The Edo State Governor, Mr. Godwin Obaseki, has made a strong case to the European Parliament for improved and sustained support that will strengthen the state government’s efforts to curb human trafficking and illegal migration.

Edo State Governor, Mr. Godwin Obaseki (3rd right); European Parliament, Santiago Fisas; Chairperson, Edo State Taskforce Against Human Trafficking, Prof. Yinka Omorogbe (third left), at the European Parliament, in Brussels, Belgium.

Governor Obaseki, who said this during a session with the European Union Parliament Sub-Committee on Human Rights (DROI), in Brussels, Belgium, noted that the state government has created structures and set up institutions such as the Edo State Taskforce Against Human Trafficking, to ensure reintegration of victims of human trafficking and illegal migration.

Part of the state government’s delegation is the Chairperson of the Edo State Taskforce Against Human Trafficking and the state’s Commissioner for Justice/ Attorney General, Prof. Yinka Omorogbe.

The governor said that much as the institutional framework has been firmed up, the state also needs improved support for sustainable implementation of its programmes to curb human trafficking, which will serve to reintegrate returnees and provide teeming youths with on-demand skills to become employable and self-sufficient in the long run.

According to him, “We have a wholistic programme to curb human trafficking and illegal migration. Already, the campaign has gotten the backing of the Oba of Benin, whose support has proved instrumental to curbing the trend.

“Our programmes do not only stop at receiving and reintegrating returnees into society, but also include well laid out plans to rebuild institutions for capacity building and vocational training such that our youths would acquire globally-competitive skills to enable them lead better, fulfilling lives.”

Governor Obaseki earlier met with a member of the European Parliament Sub-Committee on Human Rights, Mr. Josef Weidenholzer, to firm up modalities for the European Union’s engagement with the state government on strategies for enduring solutions to human trafficking.

Governor Godwin Obaseki has led an all-out-war against human trafficking and illegal migration.

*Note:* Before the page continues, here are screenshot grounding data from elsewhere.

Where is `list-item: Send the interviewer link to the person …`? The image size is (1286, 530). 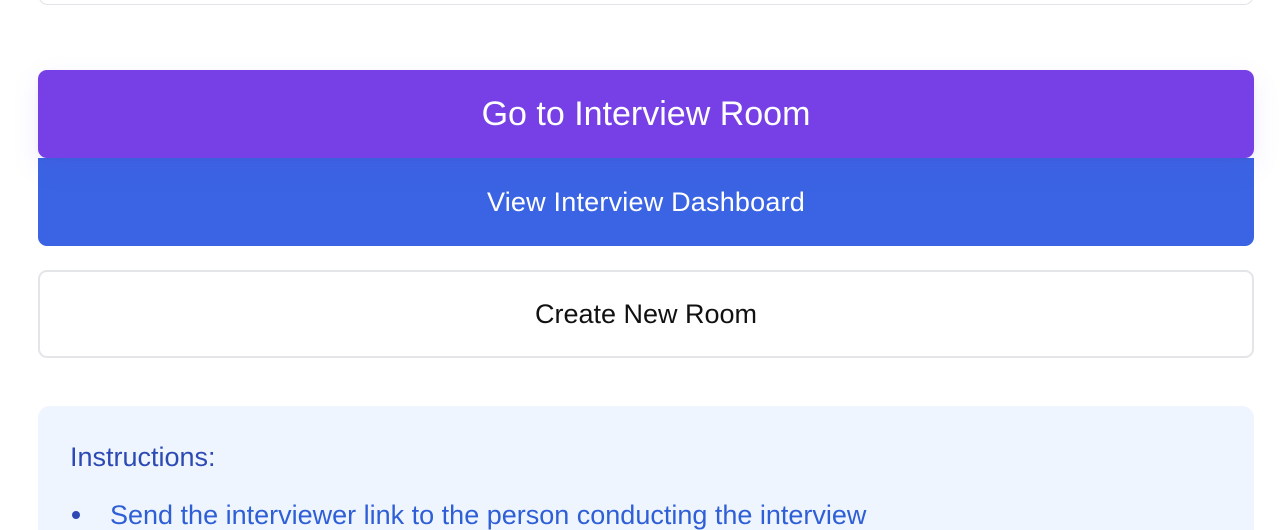
list-item: Send the interviewer link to the person … is located at coordinates (646, 512).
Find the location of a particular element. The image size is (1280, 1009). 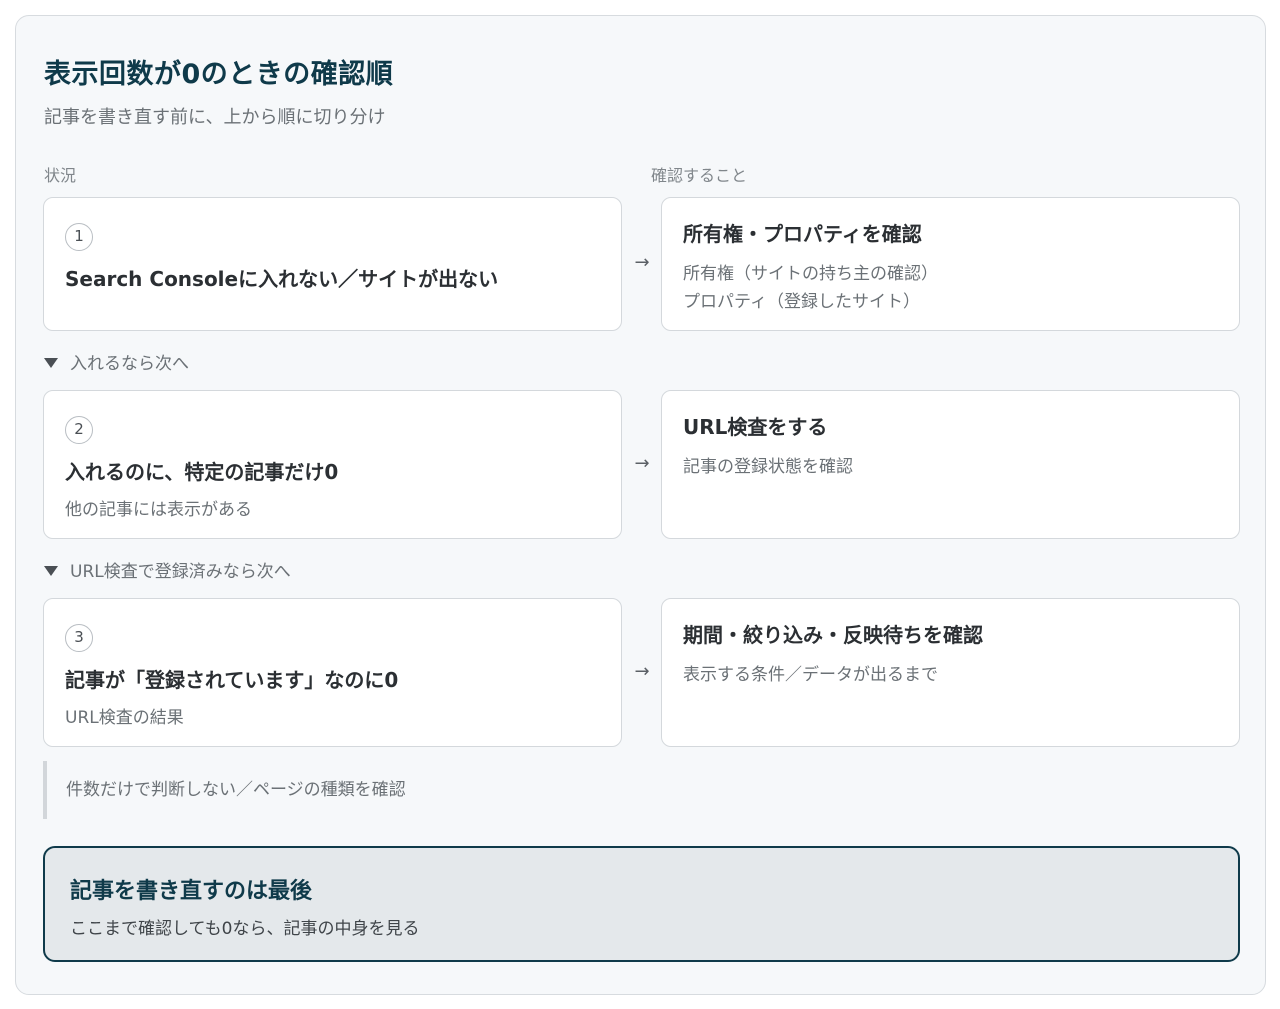

situation-card-1: 1 Search Consoleに入れない／サイトが出ない is located at coordinates (332, 264).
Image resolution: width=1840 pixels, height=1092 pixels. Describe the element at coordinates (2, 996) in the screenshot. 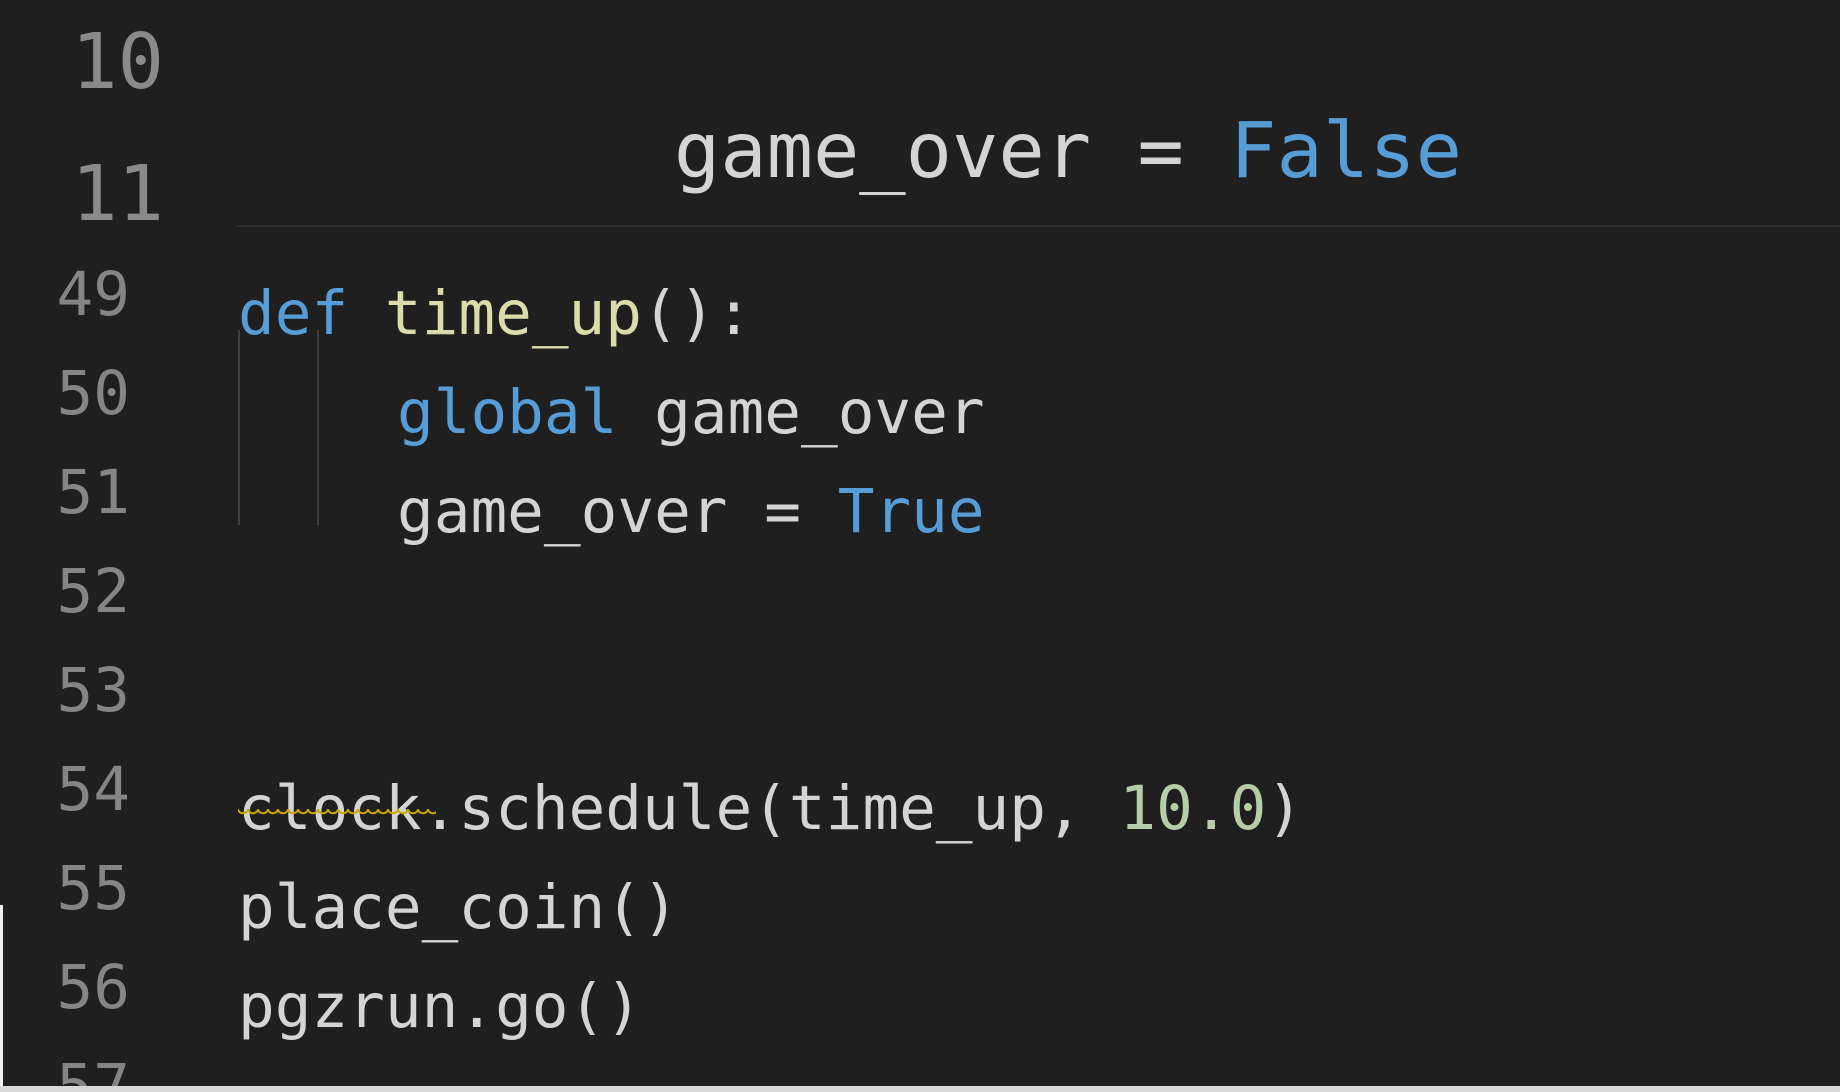

I see `editor-edge` at that location.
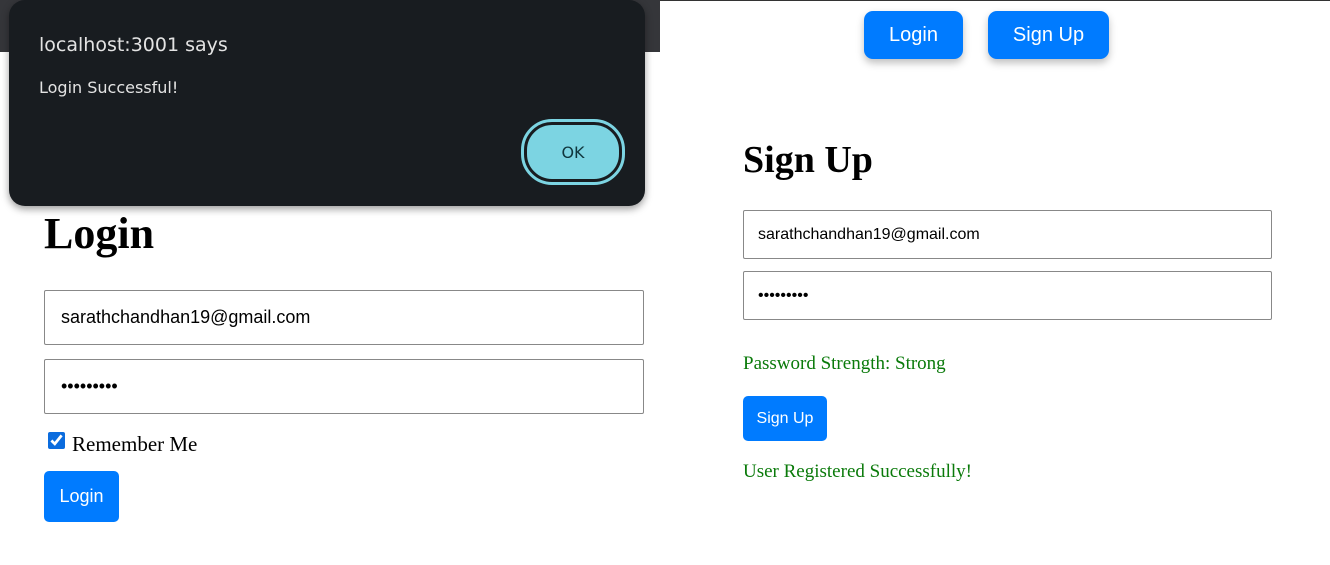 This screenshot has width=1330, height=565. What do you see at coordinates (844, 364) in the screenshot?
I see `password-strength: Password Strength: Strong` at bounding box center [844, 364].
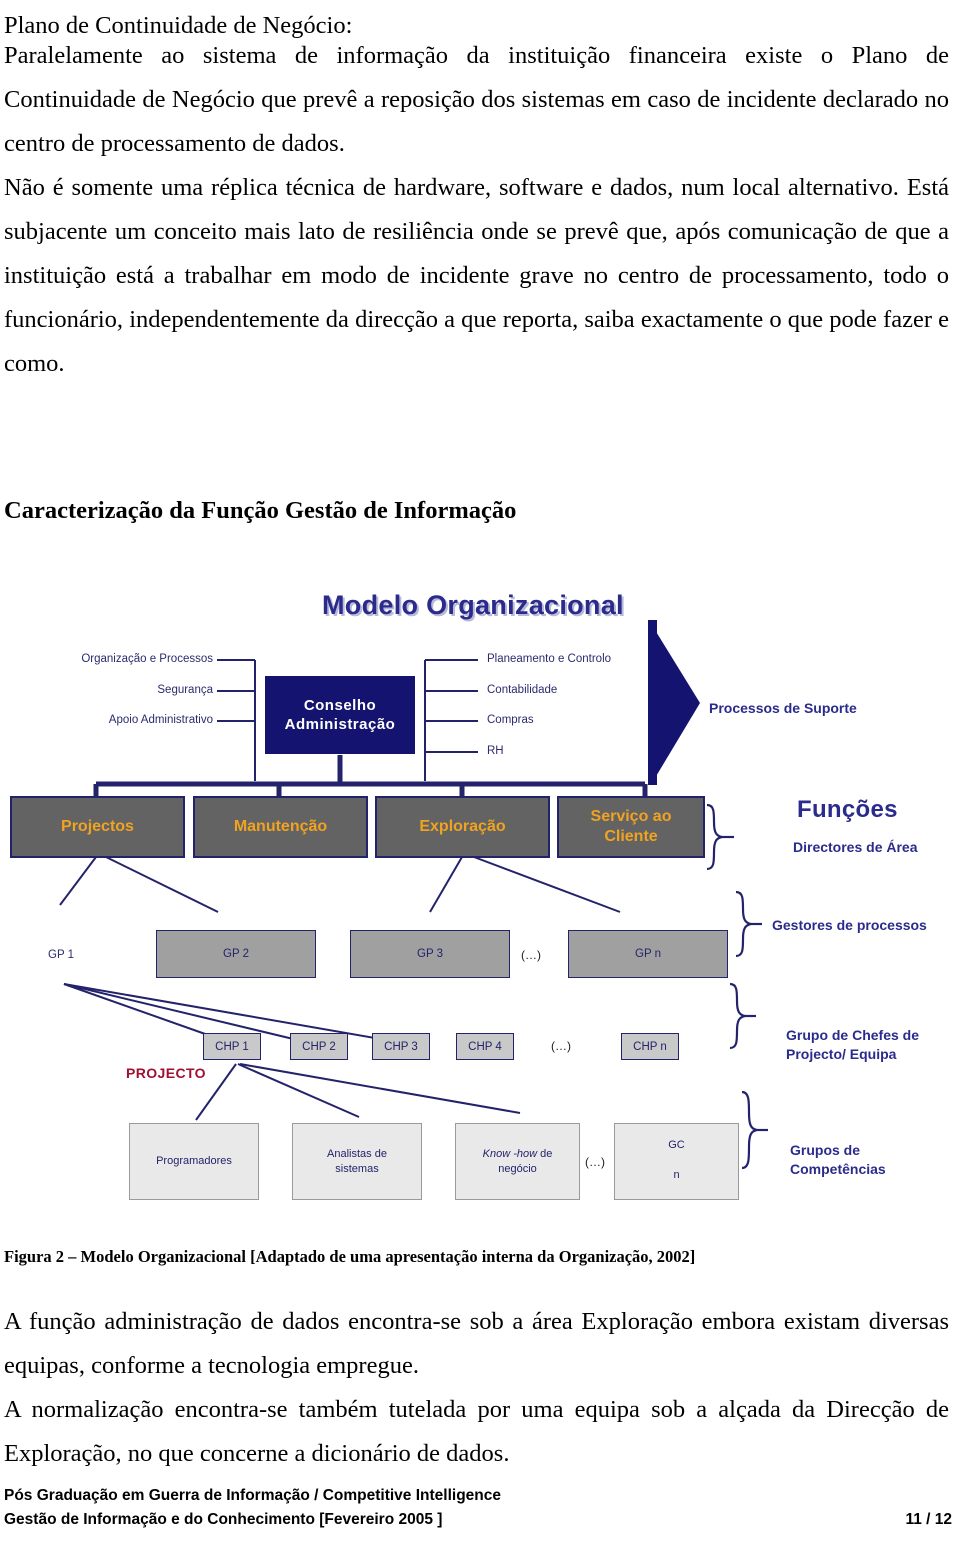 The height and width of the screenshot is (1561, 960). I want to click on function-box-exploracao: Exploração, so click(462, 827).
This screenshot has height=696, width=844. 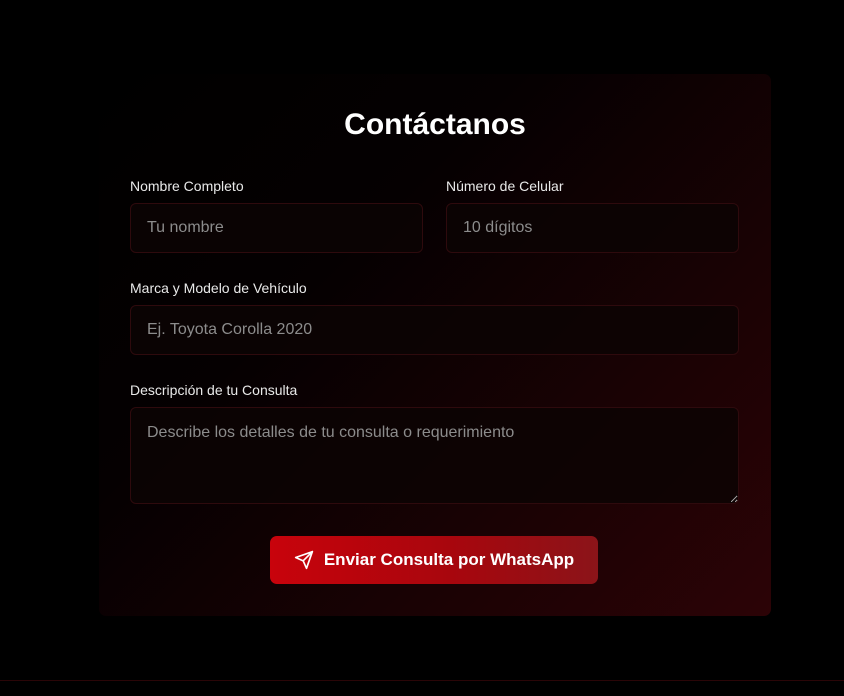 What do you see at coordinates (592, 228) in the screenshot?
I see `phone-input` at bounding box center [592, 228].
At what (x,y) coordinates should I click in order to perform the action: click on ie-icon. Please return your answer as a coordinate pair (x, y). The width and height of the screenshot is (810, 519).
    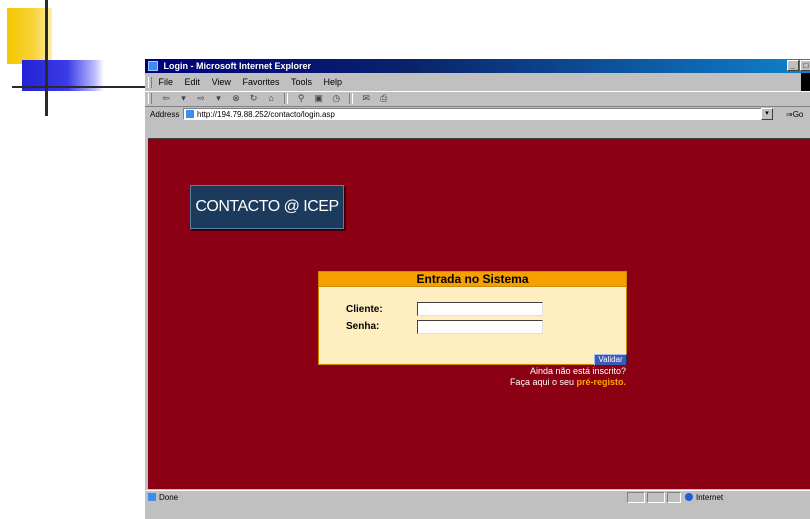
    Looking at the image, I should click on (153, 66).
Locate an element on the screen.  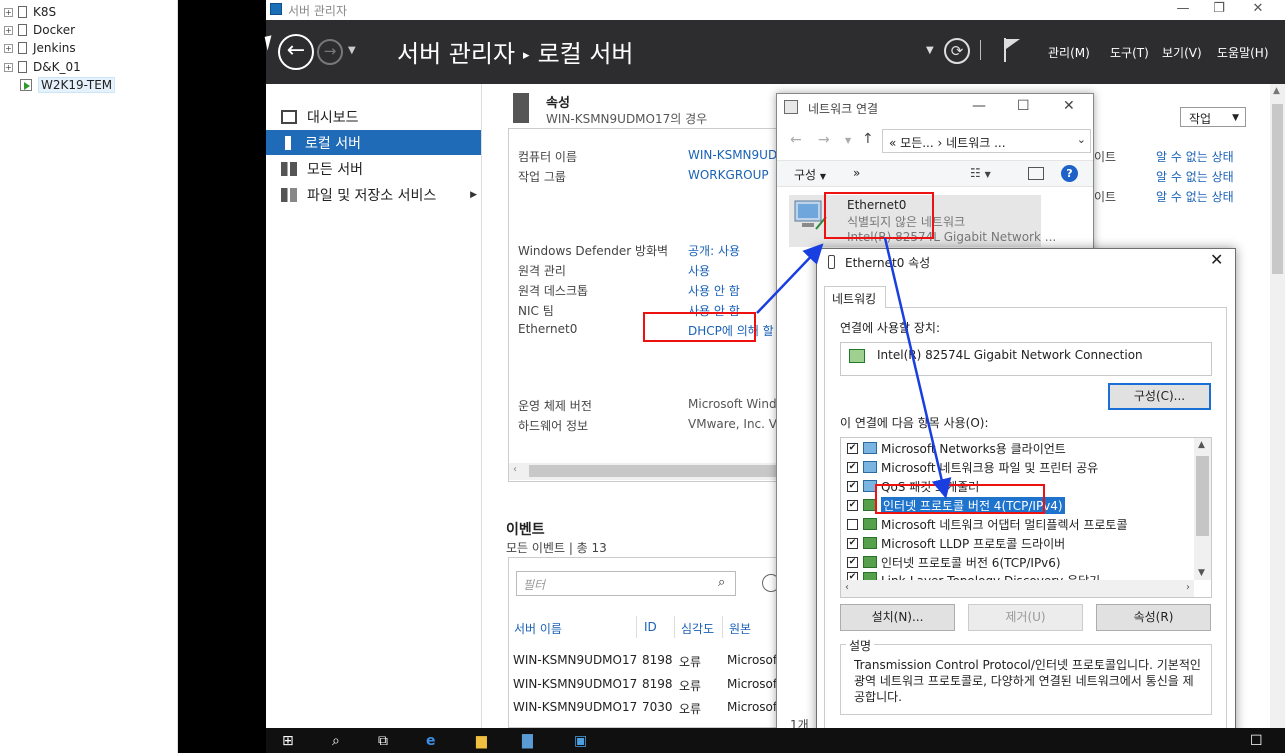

Edo state accounts for a considerable share of illegal migrants out of Nigeria to Europe, a good number of who die in the Mediterranean while attempting to cross to Europe. But the Governor Obaseki administration has sustained a campaign against the trend, with the signing of the law against human trafficking last June which has been hailed by experts and analysts as a major milestone in institutionalising the campaign.

The state government’s law prohibiting trafficking in persons signed into law provides an “effective and comprehensive legal and institutional framework for the prohibition, prevention, detection, prosecution and punishment of human trafficking and related offences in Edo State.”

The European Parliament’s Subcommittee on Human Rights is responsible for “evaluating the implementation of EU instruments in the field of human rights and democracy, the right to hold the Commission and the Council accountable for their activities in this area and ensuring the continuous dialogue with international agencies working in the field of human rights in order to guarantee consistency between EU and international instruments in this field.

“The committee is also responsible for providing a platform for the analysis of human rights claims related to specific topics and/or regions and using this platform for input on human rights and democracy in reports to the Parliamentary Committee for Foreign Affairs, agreements with third countries included.”